Pfizer Inc. (NYSE: PFE) will present the latest results from its leading genitourinary (GU) portfolio at the American Society of Clinical Oncology Genitourinary (ASCO GU) Cancers Symposium taking place February 13-15 in San Francisco, California. Data from more than 20 company-sponsored, investigator-sponsored, and collaborative research abstracts, including five oral presentations, highlight advancements in developing new standards of care within prostate and bladder cancer across the company’s core scientific modalities, including small molecules and antibody-drug conjugates.

“Our long-standing commitment to the genitourinary cancer community has been foundational in our mission to transform the treatment landscapes for patients with bladder and prostate cancers,” said Karin Tollefson, Chief Oncology Medical Officer, Pfizer. “Our strong presence at this year’s ASCO GU highlights the longer-term impacts of our approved leading medicines for patients in their respective indications.
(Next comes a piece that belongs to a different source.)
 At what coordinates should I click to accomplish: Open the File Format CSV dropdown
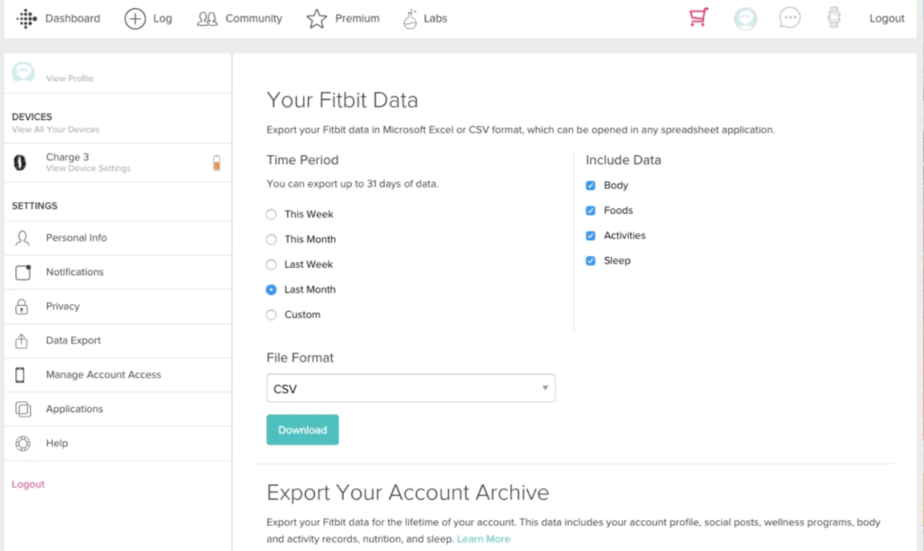pyautogui.click(x=410, y=388)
We are also looking forward to sharing updates from our rapidly growing pipeline of novel targets and combination approaches, which have the potential to help address the diverse needs of patients across various stages of disease.”
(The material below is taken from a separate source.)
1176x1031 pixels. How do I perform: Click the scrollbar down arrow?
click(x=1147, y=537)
Pfizer’s GU portfolio includes seven approved medicines across bladder, prostate, and kidney cancers, as well as a growing late-stage pipeline of scientific modalities and combination approaches. Key Pfizer presentations at ASCO GU include the detailed overall survival (OS) results from the Phase 3 TALAPRO-2 trial with TALZENNA^® (talazoparib) plus XTANDI^® (enzalutamide) in patients with metastatic castration-resistant prostate cancer (mCRPC), which will be featured in ASCO GU’s official Press Program. In addition, updated analysis from the Phase 3 global EV-302 study of PADCEV^® (enfortumab vedotin-ejfv) in combination with pembrolizumab in locally advanced or metastatic urothelial cancer (la/mUC) will be presented, highlighting the long-term efficacy benefits of the combination.

From the pipeline, the first randomized progression-free survival (PFS) data from the ongoing Phase 1 dose-escalation study for mevrometostat plus XTANDI reinforce the potential of this investigational combination for patients with mCRPC. Additional pipeline presentations include updated data and real-world evidence for different types of bladder cancer, supporting the development of two potential transformative treatments, disitamab vedotin, an investigational antibody-drug conjugate (ADC), and sasanlimab, an investigational subcutaneous PD-1 blocker.